→ Excerpt provided
Koishikawa Korakuen Gardens

Photo by melissakartini

For a detailed overview about Koishikawa Korakuen Gardens:

Hey, everyone! I know I missed out on my usual Saturday post this month on the 7th, but there’s a reason for that. I got a little busy, and then got involved in an accident that I will elaborate on in a later post. For now, I’d like to share my experience at Koishikawa Korakuen Gardens, and show how it looks like during peak Autumn viewing season. 🙂

This is not a well-known fact, but I actually enjoy visiting gardens. I especially have a fondness for Japanese ones because there’s always something to look forward to, you know? With each season that surfaces, there are different flowers that bloom.

For instance, here in Japan, we see hydrangeas as a part of Summer. Plum blossoms somewhere around Winter; cluster amaryllis in Autumn; and wisterias and, of course, cherry blossoms in Spring.

Thus, Japanese gardens tend to be attractive throughout the year. It’s crazy, but I actually have a list of flowers and gardens I’d like to see for each season!

But I digress.

Koishikawa Korakuen Gardens

Photos by melissakartini

Can you believe that the photos above are 100% unfiltered? I have done exactly zero edits on them, yet that was exactly what I was greeted with at the entrance of Koishikawa Korakuen Gardens during the Autumn viewing peak season.

I remember that I had gone during a weekday morning, right before school. Even then, there were long lines of people waiting to get in. I can’t imagine what it must be like during a weekend.

Thankfully, though, the Autumn rush of tourists is nothing like the hype of cherry blossom season. Thank God.

Koishikawa Korakuen Gardens

Photo by melissakartini

The first thing I saw when I entered the garden was a huge pond, with Tokyo Dome poking out in the background. It was said that back in those days, boating was enjoyed here. Honestly, pictures are unable to do this view any justice, because whenever I tried to get a better shot, it just didn’t look interesting.

Maybe that’s a sign that my photography skills need a lot more work, haha.

That aside, for this portion of this circuit-style garden (meaning that it is divided into different sections), the main attraction is the pond, because the other sights, while nice, didn’t stand out as much.

→ Task instructions
1 > Which flowers does the blog post about Koishikawa Korakuen Gardens mention, and which season is each one tied to?
2 > Can you pick up the blog post about Koishikawa Korakuen Gardens right after its final sentence and write the part that comes next?

→ Source material
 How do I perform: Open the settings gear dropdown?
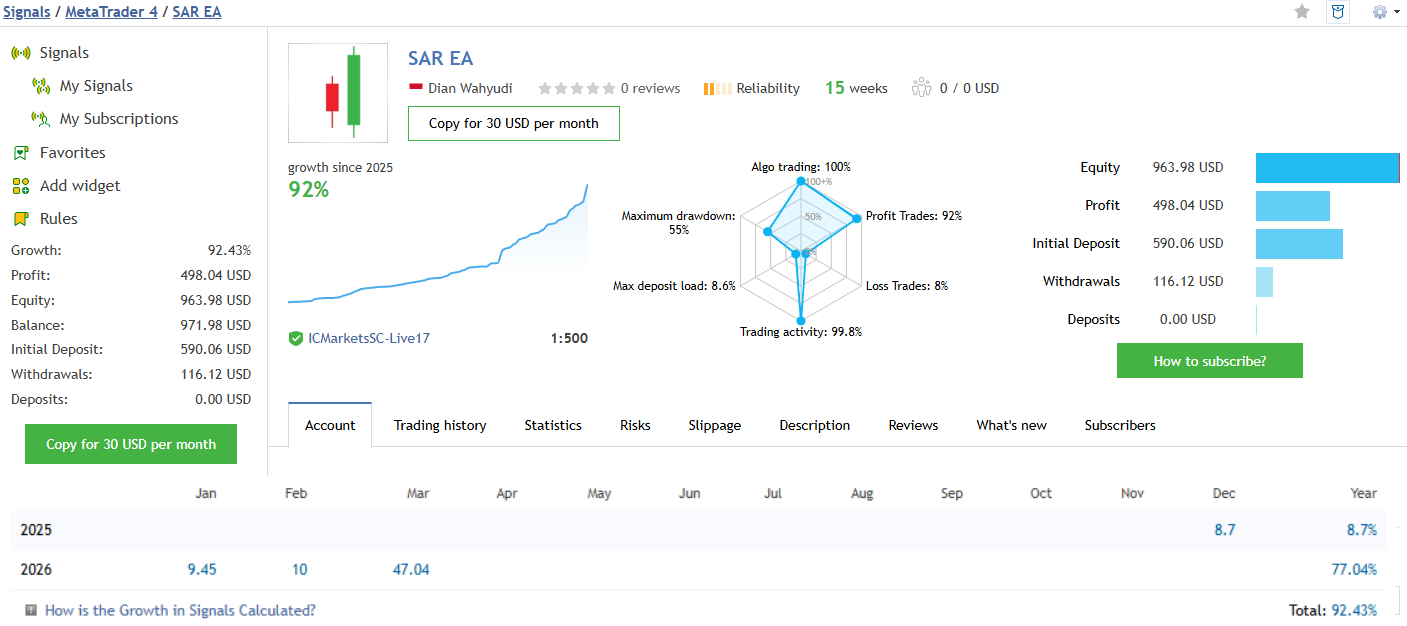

→ Outputs
1 >
- Hydrangeas: Summer
- Plum blossoms: around Winter
- Cluster amaryllis: Autumn
- Wisterias: Spring
- Cherry blossoms: Spring

2 >
Koishikawa Korakuen Gardens

Photo by melissakartini

Koishikawa Korakuen Gardens

Photo by melissakartini

The second of all the big attractions that I saw was Engetsu-kyo (Full Moon Bridge). Slightly hidden away and unassuming, I almost passed this construction by without properly checking it out–until I saw that people were, for some reason, crowding to take pictures of the bridge and the surface of the water.

Upon further inspection, I realised that it was because the bridge creates a perfect full moon shape with its reflection in the water. Hence its name.

That was interesting!

Koishikawa Korakuen Gardens

Photos by melissakartini

Next up were attractions that were unfortunately not in season. So if you’re looking forward to seeing plum blossoms, water lilies and the paddy field, then you’ll have to come by another time. The end of November really isn’t your best bet.

That said, Koishikawa Korakuen Gardens proved that you don’t need loads of flowers to make a garden beautiful.

The Autumnal tints of red, gold and orange were more than enough.

Koishikawa Korakuen Gardens

Photo by melissakartini

Breathtaking!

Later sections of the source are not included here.